Si hanno notizie certe di Buglio tra il 1000 e il 1100, quando il paese fu sede di una piccola “corte” di concessione imperiale.
Il paese prese il suo nome definitivo in bassa epoca medioevale, pare derivato dall’esistenza in loco di numerose “bui” termine dialettale usato per definire sorgenti, pozzi e fontane.
Nel 1589 Feliciano Ninguarda vescovo di Como nella sua visita pastorale censisce 150 fuochi di indigeni e 20 di forestieri, tutti cattolici tranne 2 persone.
In paese ebbero dimora anche alcune famiglie nobili, tra queste i Malacrida e i Parravicini provenienti da Caspano.
Nonostante la felice esposizione dei terreni di Buglio e quindi migliori raccolti, durante i secoli trascorsi parecchie persone emigrarono in cerca di miglior fortuna.
Particolarmente numerosa e influente fu la comunità Bugliese a Roma, nel ‘600 ben due Cardinali appartennero alla famiglia Parravicini, che come detto sopra aveva propri membri residenti a Buglio.
Passando alla storia più recente, merita di essere ricordato il 16 giugno 1944. giorno in cui si scrisse una pagina eroica della Resistenza al nazifascismo in Valtellina.
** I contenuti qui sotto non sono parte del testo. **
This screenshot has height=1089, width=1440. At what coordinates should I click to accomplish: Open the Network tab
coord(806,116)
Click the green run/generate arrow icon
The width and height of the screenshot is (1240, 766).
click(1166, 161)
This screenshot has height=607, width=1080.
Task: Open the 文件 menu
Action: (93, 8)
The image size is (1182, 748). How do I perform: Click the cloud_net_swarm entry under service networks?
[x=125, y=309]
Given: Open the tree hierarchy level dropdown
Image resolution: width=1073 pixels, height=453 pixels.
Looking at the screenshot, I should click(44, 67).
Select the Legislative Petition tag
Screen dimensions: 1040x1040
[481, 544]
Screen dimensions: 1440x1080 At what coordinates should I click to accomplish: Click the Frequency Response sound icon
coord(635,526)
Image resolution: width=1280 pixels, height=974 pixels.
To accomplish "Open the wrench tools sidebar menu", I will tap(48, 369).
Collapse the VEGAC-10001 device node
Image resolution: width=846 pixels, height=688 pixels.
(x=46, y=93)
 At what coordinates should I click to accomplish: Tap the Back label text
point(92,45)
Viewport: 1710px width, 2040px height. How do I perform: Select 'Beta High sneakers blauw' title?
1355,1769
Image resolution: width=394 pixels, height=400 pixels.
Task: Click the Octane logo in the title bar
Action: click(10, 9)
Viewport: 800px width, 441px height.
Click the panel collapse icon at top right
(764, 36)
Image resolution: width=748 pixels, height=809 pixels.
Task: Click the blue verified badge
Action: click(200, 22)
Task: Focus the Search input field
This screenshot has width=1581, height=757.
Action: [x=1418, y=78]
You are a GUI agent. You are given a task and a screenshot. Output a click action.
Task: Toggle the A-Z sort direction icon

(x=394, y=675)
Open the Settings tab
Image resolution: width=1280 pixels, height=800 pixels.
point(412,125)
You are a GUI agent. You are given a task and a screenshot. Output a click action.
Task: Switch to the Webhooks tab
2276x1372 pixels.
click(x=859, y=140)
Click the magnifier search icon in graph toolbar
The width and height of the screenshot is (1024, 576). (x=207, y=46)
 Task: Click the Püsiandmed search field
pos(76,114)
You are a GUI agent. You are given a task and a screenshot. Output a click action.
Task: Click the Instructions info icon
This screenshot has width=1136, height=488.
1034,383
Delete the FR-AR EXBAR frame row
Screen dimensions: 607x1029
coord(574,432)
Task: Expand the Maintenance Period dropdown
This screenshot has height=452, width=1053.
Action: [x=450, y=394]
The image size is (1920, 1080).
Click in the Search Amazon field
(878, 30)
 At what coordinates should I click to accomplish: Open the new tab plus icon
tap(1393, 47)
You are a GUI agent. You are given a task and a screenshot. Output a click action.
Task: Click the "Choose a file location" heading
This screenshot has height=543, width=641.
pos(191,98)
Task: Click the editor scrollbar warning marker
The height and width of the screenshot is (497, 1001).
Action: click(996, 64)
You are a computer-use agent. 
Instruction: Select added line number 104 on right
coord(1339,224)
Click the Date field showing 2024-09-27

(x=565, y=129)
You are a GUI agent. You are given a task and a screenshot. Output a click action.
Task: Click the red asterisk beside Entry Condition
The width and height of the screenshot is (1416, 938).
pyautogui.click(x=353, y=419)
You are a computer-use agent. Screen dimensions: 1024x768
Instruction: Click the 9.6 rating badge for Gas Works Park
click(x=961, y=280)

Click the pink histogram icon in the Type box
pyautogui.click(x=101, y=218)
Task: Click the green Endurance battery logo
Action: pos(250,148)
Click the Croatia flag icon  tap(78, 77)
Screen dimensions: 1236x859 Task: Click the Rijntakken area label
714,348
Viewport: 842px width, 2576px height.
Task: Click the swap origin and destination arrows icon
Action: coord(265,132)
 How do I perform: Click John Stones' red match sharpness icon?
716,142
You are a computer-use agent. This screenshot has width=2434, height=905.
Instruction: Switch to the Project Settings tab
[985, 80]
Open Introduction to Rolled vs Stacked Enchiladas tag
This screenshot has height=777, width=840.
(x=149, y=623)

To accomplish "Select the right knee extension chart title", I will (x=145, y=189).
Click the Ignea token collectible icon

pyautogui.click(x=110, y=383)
Chiesa parrocchiale dei SS.Fedele e Gerolamo
Accoglie subito chi arriva a Buglio con il suo svettante campanile. Risale al 1400 e si presenta ad una sola navata, con otto cappelle. Di pregio
l'ancona lignea, in un primo tempo attribuita al pittore Cipriano Valorsa, grosino, con le immagini dei Santi Rocco, Maddalena e Sebastiano
arricchite da un bellissimo paesaggio sullo sfondo. Pregevole lavoro anche l'ancona lignea (nella 4.a cappella a destra) contenente una statua di legno della Madonna col Bambino del sec. XVII.

Chiesa di S. Sisto
La più antica e già citata in documenti del sec. XIII che conserva all'interno affreschi del Quattrocento: Ultima Cena, S. Giovanni Battista e S. Sisto. Lo stemma della nobile casata dei Malacrida è qui presente sia pure con una scritta mutilata riportante la data 1420.

Chiesa parrocchiale di S. Cristoforo a Villapinta
Costruita nel secolo scorso la chiesa parrocchiale è il Santuario degli automobilisti.
Al suo interno è stato collocato un affresco staccato dall'esterno dell'antica chiesa dei SS. Pietro e Gregorio Magno risalente al sec. XIV raffigurante S. Cristoforo.

Antica chiesa dei SS. Pietro e Gregorio Magno
La chiesa contiene alcuni tra gli affreschi più antichi dalla Valtellina sec. XIV e sec. XV. Al suo interno, sulla parte Nord è raffigurata una Cena mentre sulla parete opposta si trovano un Santo Vescovo, un Cristo inchiodato alla croce con un soldato a fianco e a destra una Monaca e due Sante. La chiesa presenta inoltre parecchie iscrizioni graffite che vanno dal 1461 al 1567. Il paese oltre alle importanti testimonianze di arte religiosa conserva vestigia medievali anche nell'architettura rurale.

S. Quirico
La piccola ma antica chiesetta si trova nell'alpeggio di Scermendone a 2131 m. di quota. Costruita in sasso locale la si riconosce solo per la presenza di una campana esterna e dalla croce appesa alla porta d'ingresso.. Della sua esistenza narrano le antiche cronache del sec. XIV. Essa appare isolata in mezzo ai pascoli e si presenta a pianta quadrata con copertura a due spioventi.